START Excerpted records
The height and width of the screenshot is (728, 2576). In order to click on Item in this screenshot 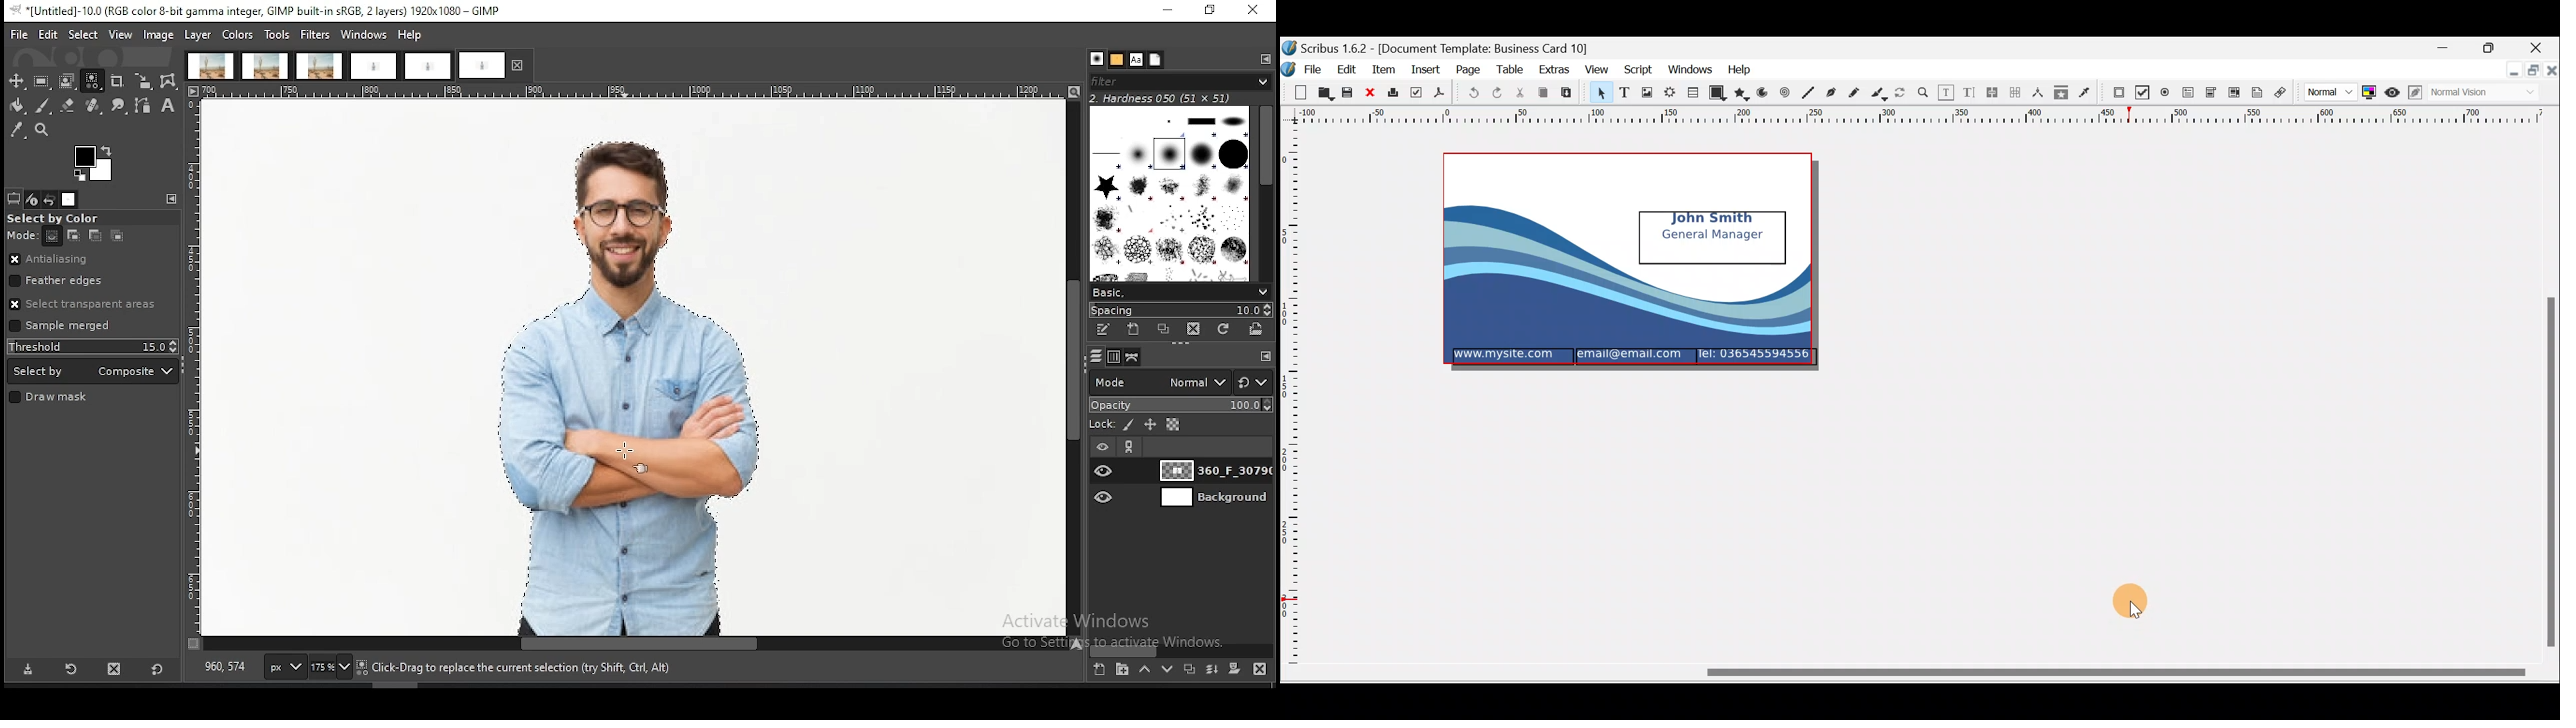, I will do `click(1382, 71)`.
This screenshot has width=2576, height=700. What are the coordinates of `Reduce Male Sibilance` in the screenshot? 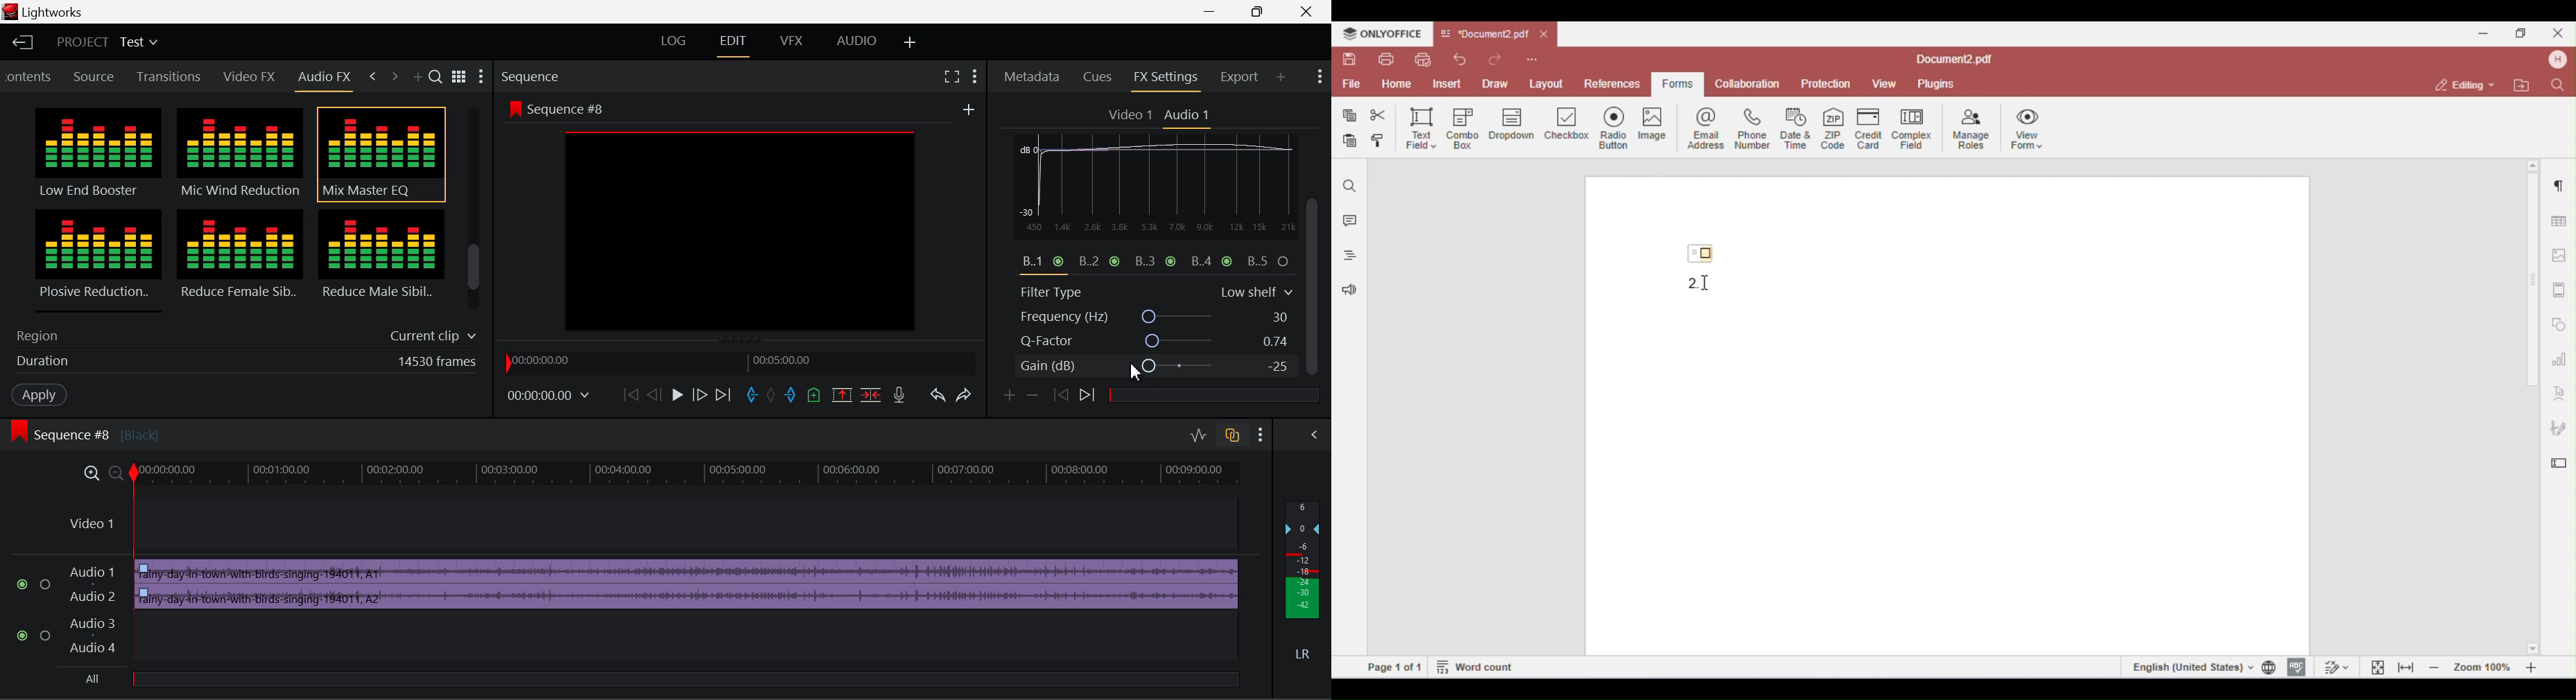 It's located at (380, 259).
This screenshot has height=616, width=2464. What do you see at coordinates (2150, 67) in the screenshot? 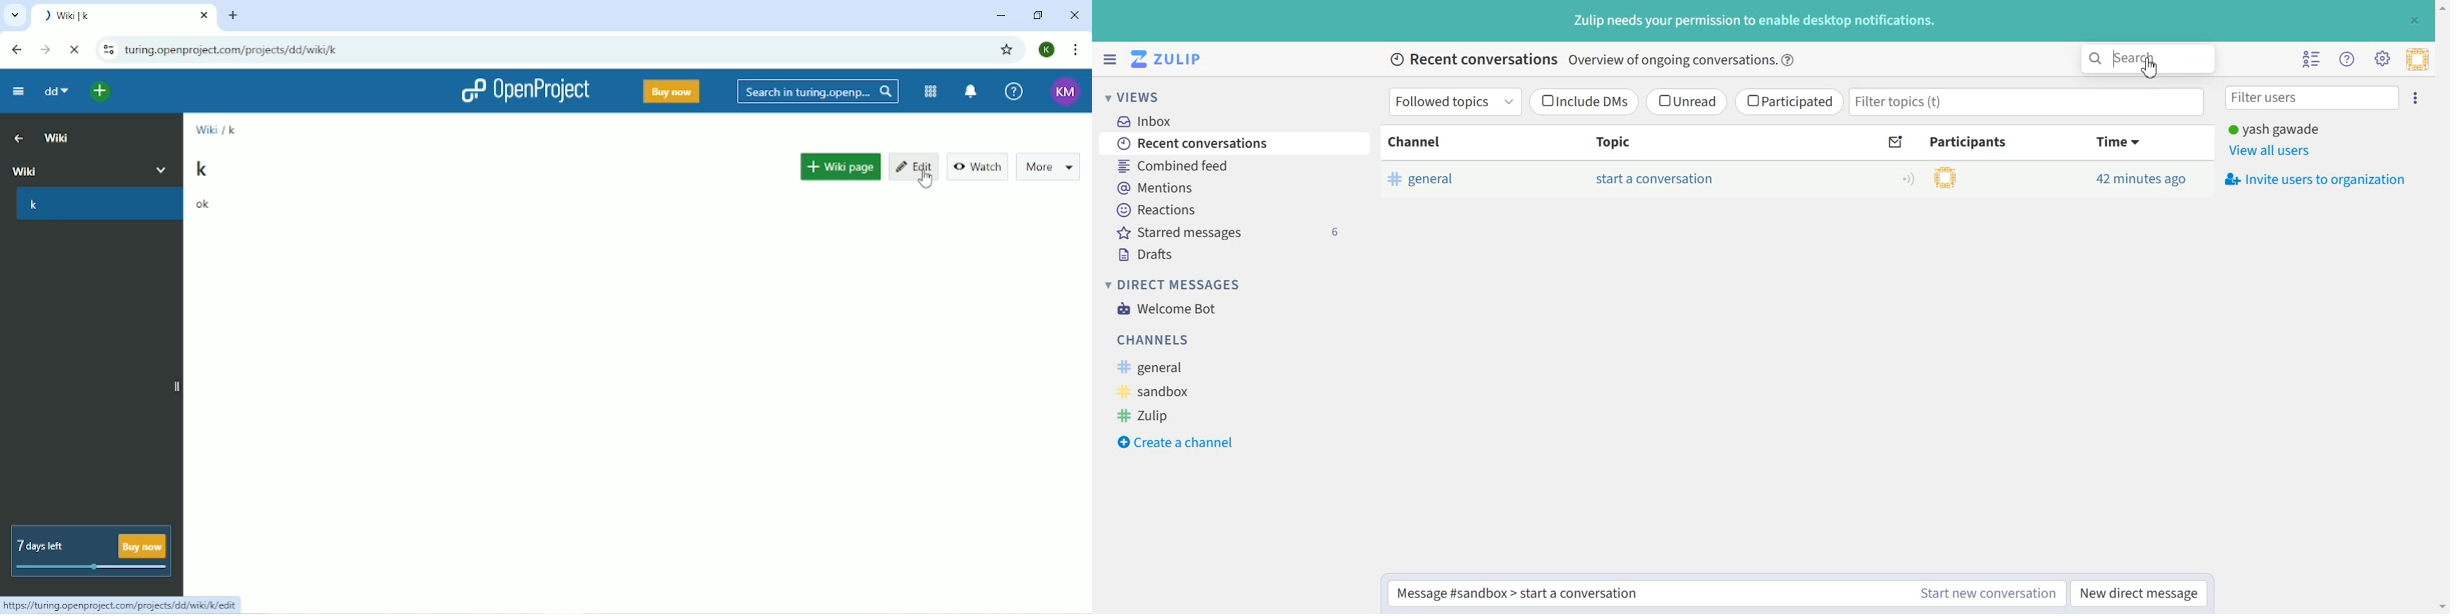
I see `Cursor` at bounding box center [2150, 67].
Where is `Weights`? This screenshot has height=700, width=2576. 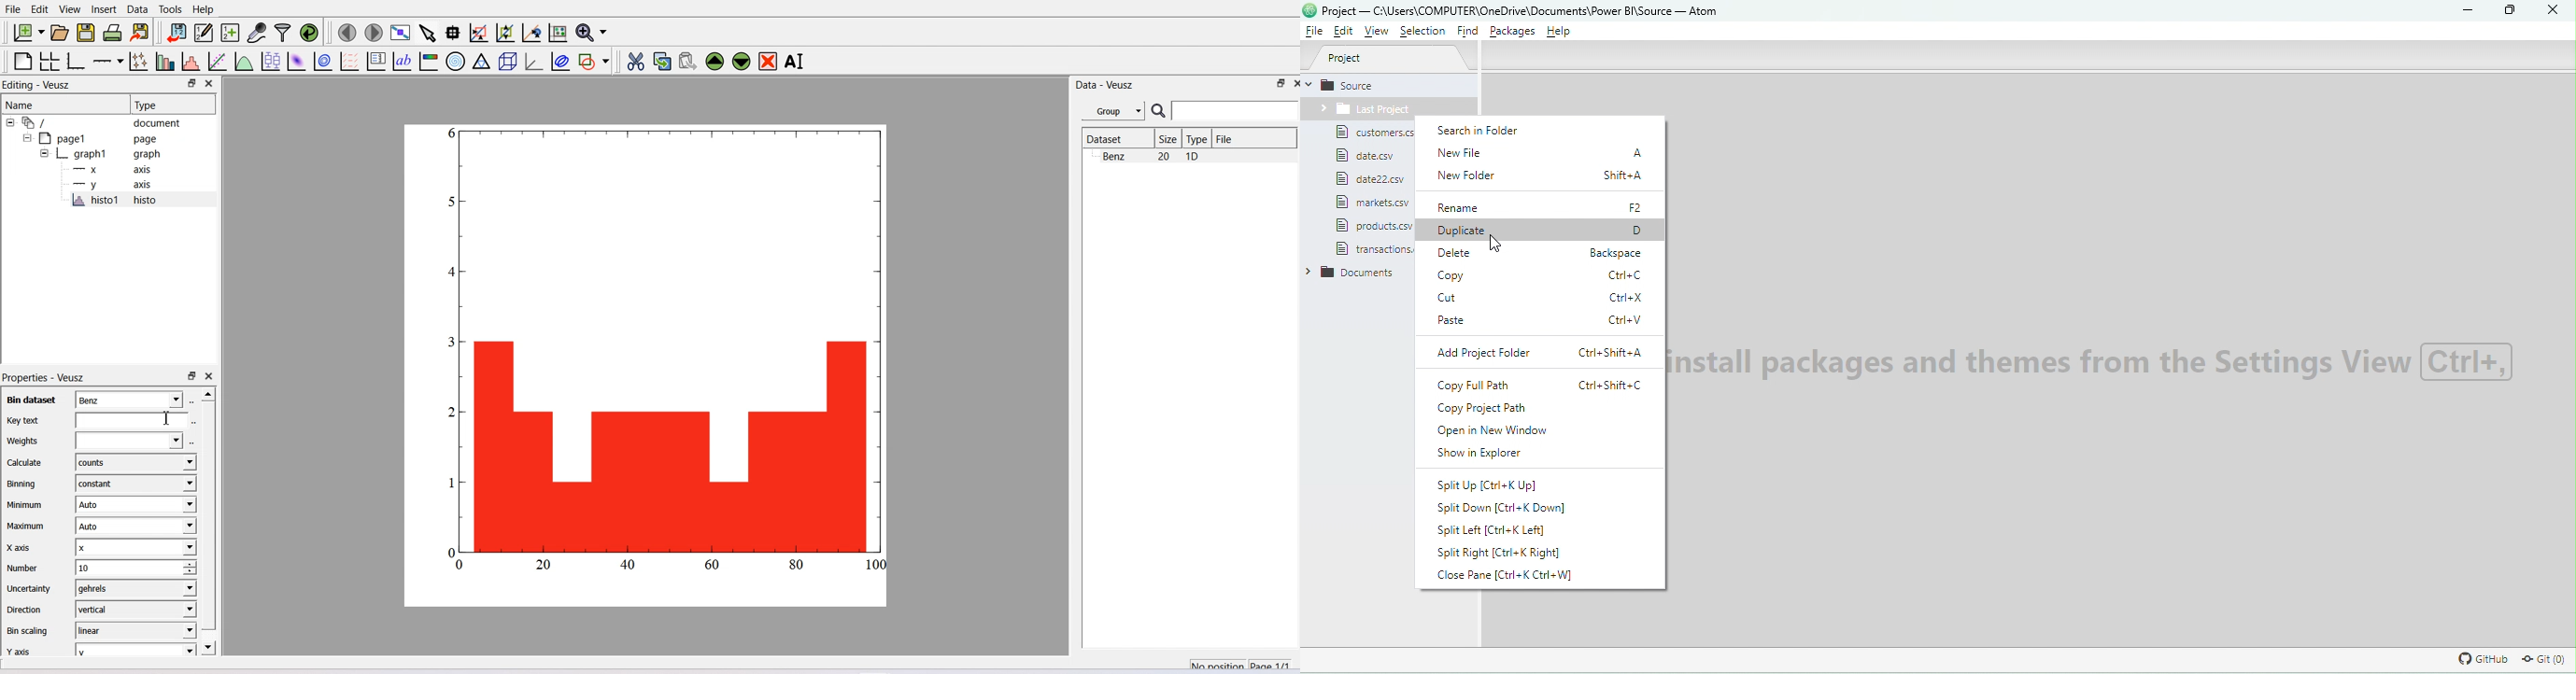 Weights is located at coordinates (93, 440).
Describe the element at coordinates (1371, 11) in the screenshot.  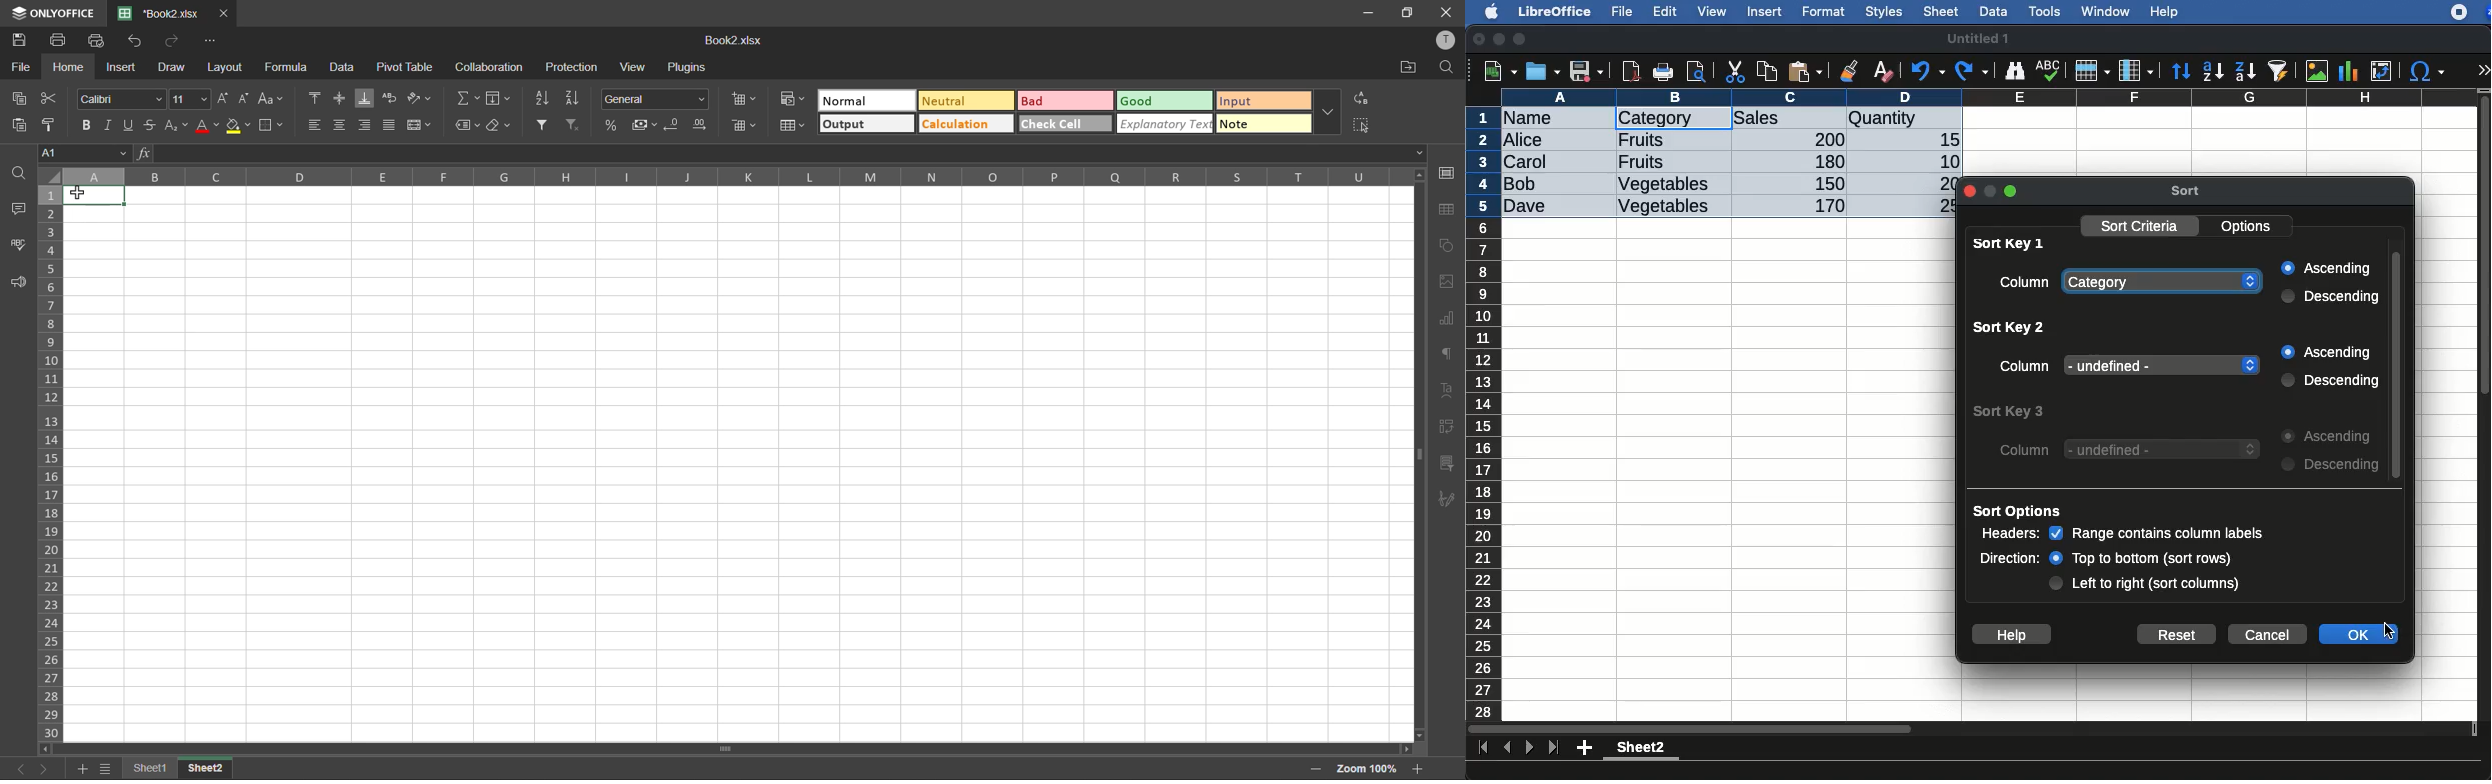
I see `minimize` at that location.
END Excerpted records
Can you copy the rows word for word, from the line containing "Describe the element" up to and including the final line of the last row, and leave the pictures out?

#### Result of the task:
Describe the element at coordinates (1371, 11) in the screenshot.  
I see `minimize` at that location.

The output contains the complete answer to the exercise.